Mount Douglas Park is not a garbage dump, its firs are not your Christmas tree

Mount Douglas Park is not a garbage dump, its firs are not your Christmas tree

Furniture and appliances routinely dumped, rare and native plants routinely stolen from park

Mount Douglas Park is more than a sought out hike, it’s a bastion of nature, a battleground between nature and city.

It’s the hill Saanich’s tree-hugging residents are ready to die on (not to mention its rich WSANEC history as Pkols).

And yet, it’s abused as a nursery for locals in search of native plants. It’s a convenient garbage dump for locals looking to dispose of old appliances and furniture. It’s a Christmas tree nursery.

Legally, it’s none of those things.

It’s a Saanich park, an iconic tourist spot and a hometown favourite and it’s also protected by law. Nothing should be left there and nothing should be taken.

But that’s not how it goes.

About 100 metres from the summit of Mount Douglas Park there is a Douglas fir. In the past three years the tree has been topped, twice. Both times, Darrell Wick noticed it was a fresh cut. Both times, it was mid December.

“You can tell by the diameter of the cut and the health of this tree this was an ideal Christmas tree,” said Wick, president of the Friends of Mount Douglas Society. “It’s right on [Churchill] road, so it’s easy for someone to pull up, cut it and drive away.”

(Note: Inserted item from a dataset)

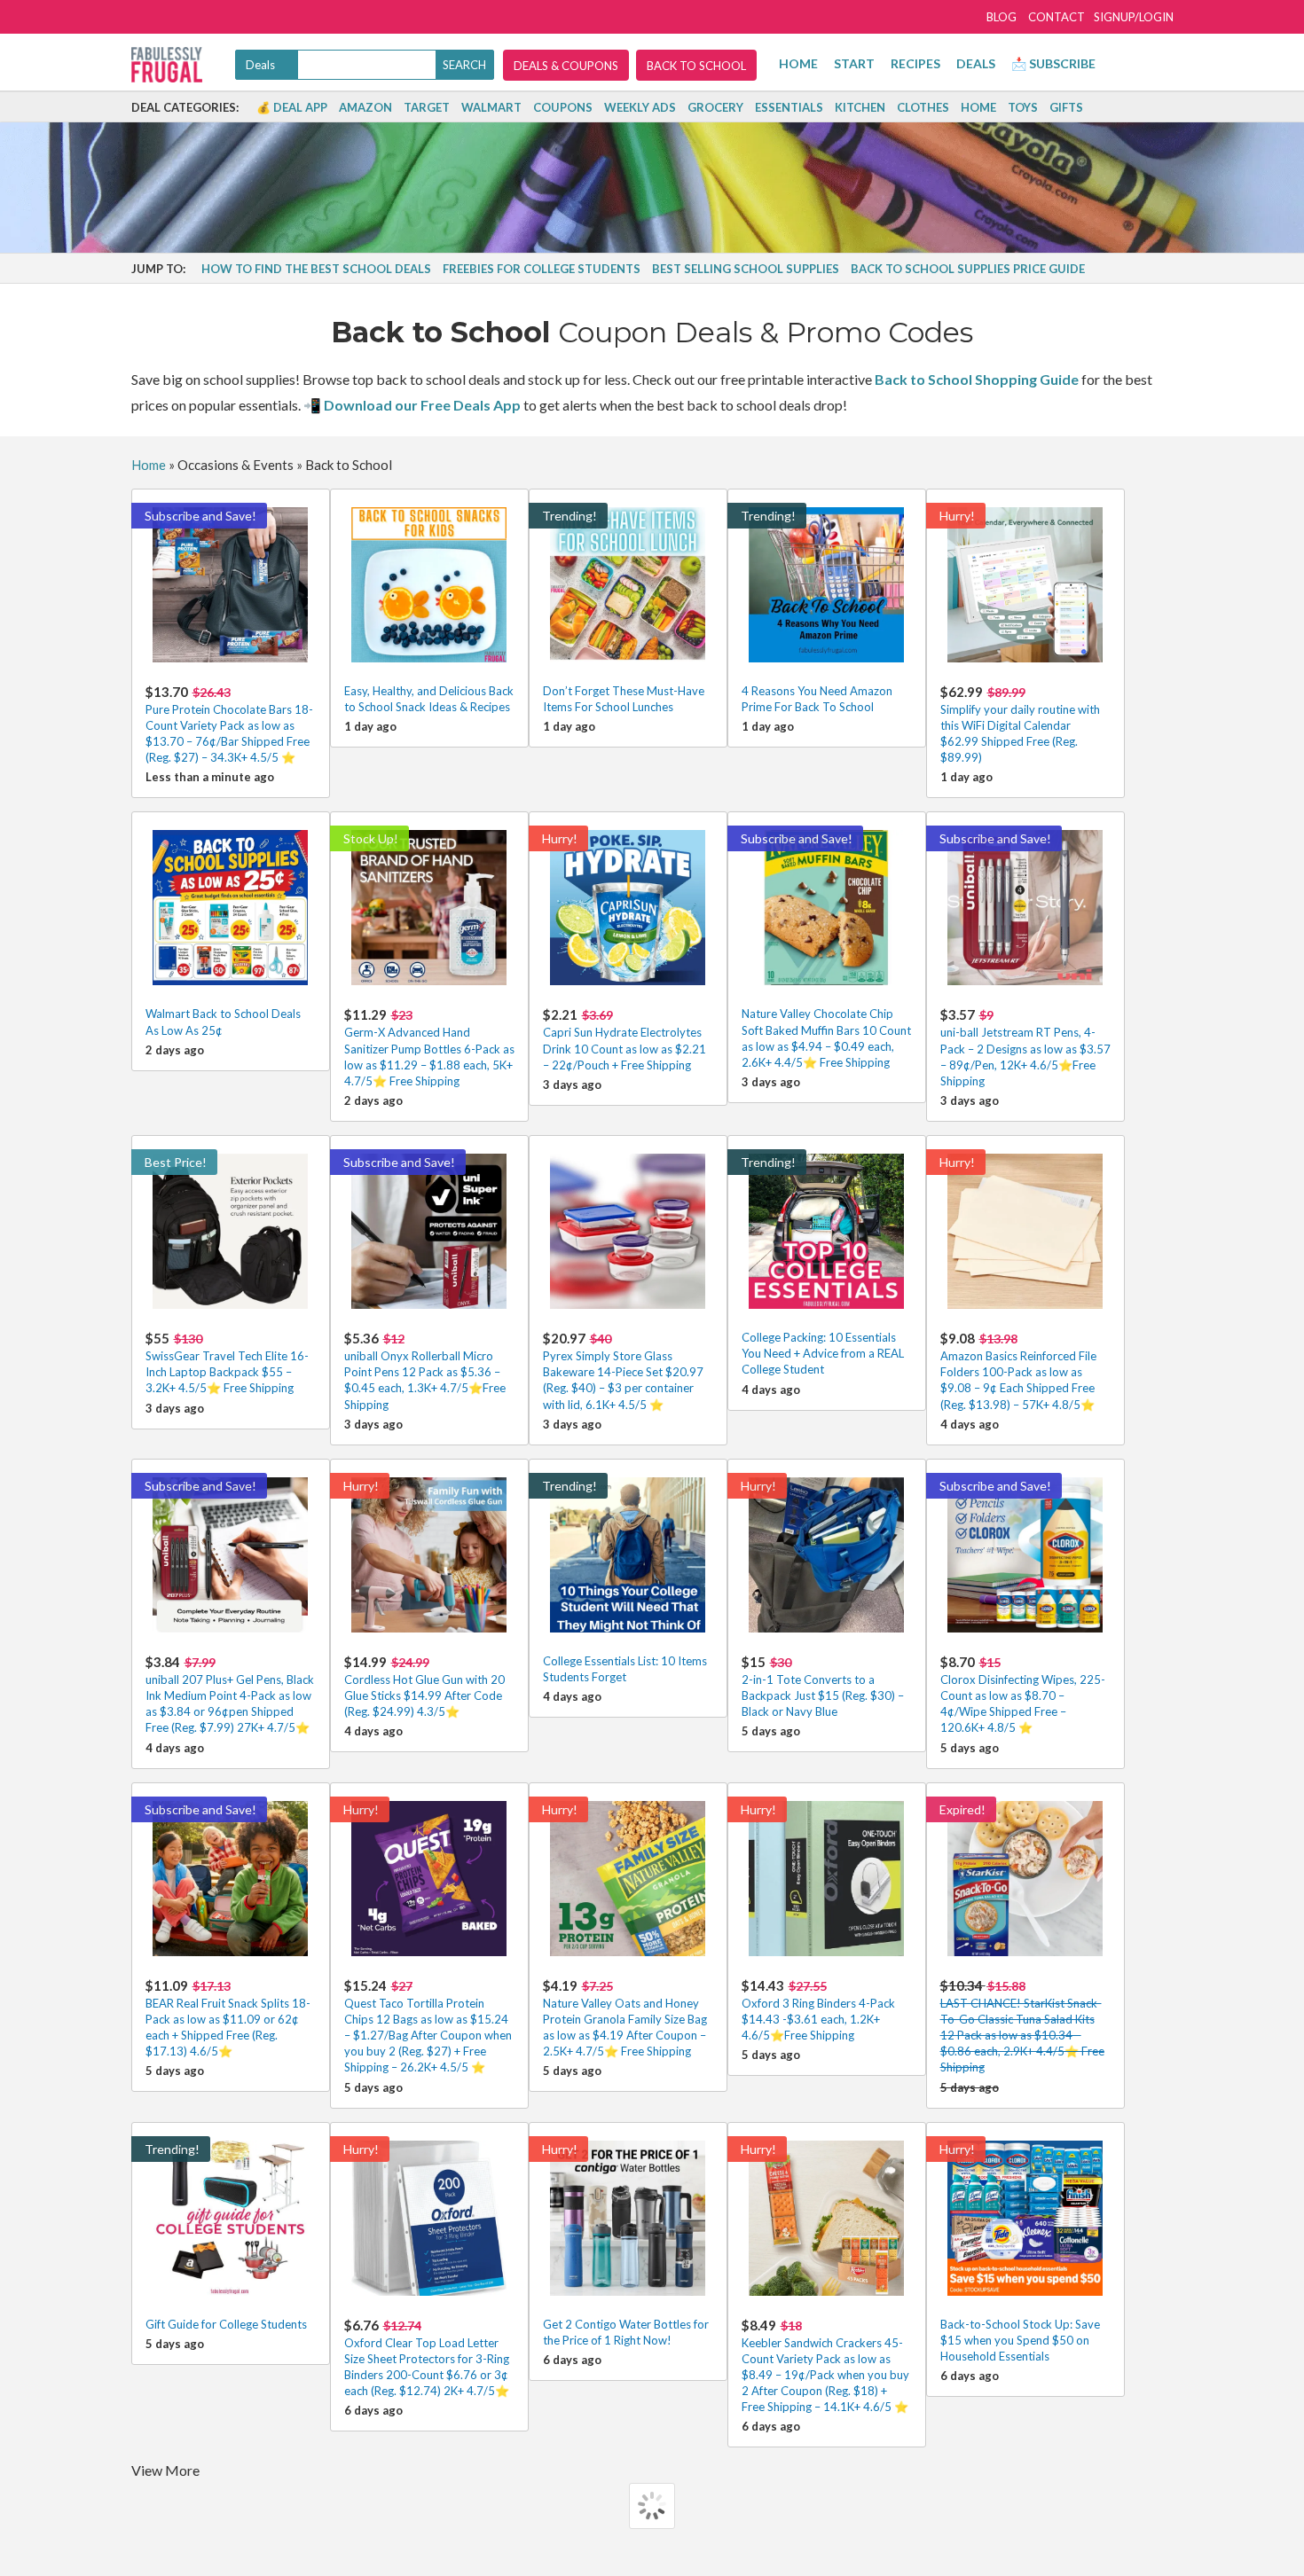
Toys (1023, 107)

Depending on the season, Mount Doug Park offers a lot. There’s all kinds of mushrooms. This reporter even witnessed a young family using a hammer and a chisel to remove rare tree mushrooms in September. Definitely not legal and according to Wick, who has put in a full-time effort to preserve Mount Doug since he retired as a Camosun instructor, it’s not cool.

Judy Spearing has been part of the Friends of Mount Doug’s many invasive pulling missions which have cleared holly and broom from acres of the park. It wouldn’t be the same park without them. Spearin’s seen people leave with fiddleheads, Christmas trees, cedar boughs for wreaths, beach material (driftwood, sand, shells, clams) and firewood.

If you take your kids to Fort Rodd Hill, you’ll learn the park rangers do not allow even a stick to leave the park. Not even a pine cone.

But at Mount Doug, Wick and Spearing have found evidence of cedar lumber removed by chainsaw. In one story, Saanich Parks staff caught a fella cutting cedar shingles on site.

Well, it wasn’t known as Cedar Hill for nothing.

“We’ve seen one-metre by 10-centimetre strips of cedar bark taken, and that is not the long strips First Nations use,” Wick said. “We find holes in the ground where ferns used to be, small trees such as arbutus or cedar, rare plants and bulbs, such as camas.”

Yes, the annual Christmas tree hunt at Mount Douglas is on.

Spearing hopes it isn’t going to catch on, and that most realize how illegal, immoral and brazen such an activity is.

And she really hopes the dumping will stop.

“An old freezer. Bed Frames. Couches. Boxes of clothes. What I’d like to see, what the Friends of Mount Douglas would like to see, is for Saanich to close the road after dark,” Spearing said.

At the moment, the gate is closed at night until 12 noon. But once upon a time, cars were mostly restricted from driving up Churchill.

Tree topping, rubbish and garden compost dumping is done in the evening when few people are around, Spearing says.

In January, a lot of trees are unfortunately brought back and dumped in the park, Wick said.

“So far this year there have been signs of native flower bulb removal on Little Mount Douglas, there was an excavation of a large sword fern, and a small arbutus was dug out,” Wick said.

Mushroom pickers come in the fall, fiddle head fern pickers will come in the spring. Berries that grow in the park are off limits, except they’re picked, and clam digging on the beach or any removal of sea life is verboten, but again, it happens.

“Even the holly that’s here, which is an invasive, is removed illegally. We pull the holly out but that doesn’t mean it’s open to the public to pick,” Spearing said.

Anyone who thinks the shiny, dark, green foliage of Daphne Laureola would be nice for flower arrangements could incur a sorry lesson on that plant, all parts being toxic.

Even if a tree is dying, its woody debris is essential for restoring soil nutrients, and for bug growth, which is beneficial for the ecosystem and for Douglas Creek’s young salmon.

What Wick would like to see is a steward program, wherein empowered stewards are able to walk the park and engage users, educating them while also enforcing illegal activity.

“If we could create a steward program and put up some signs, we could prevent a lot of this,” Wick said.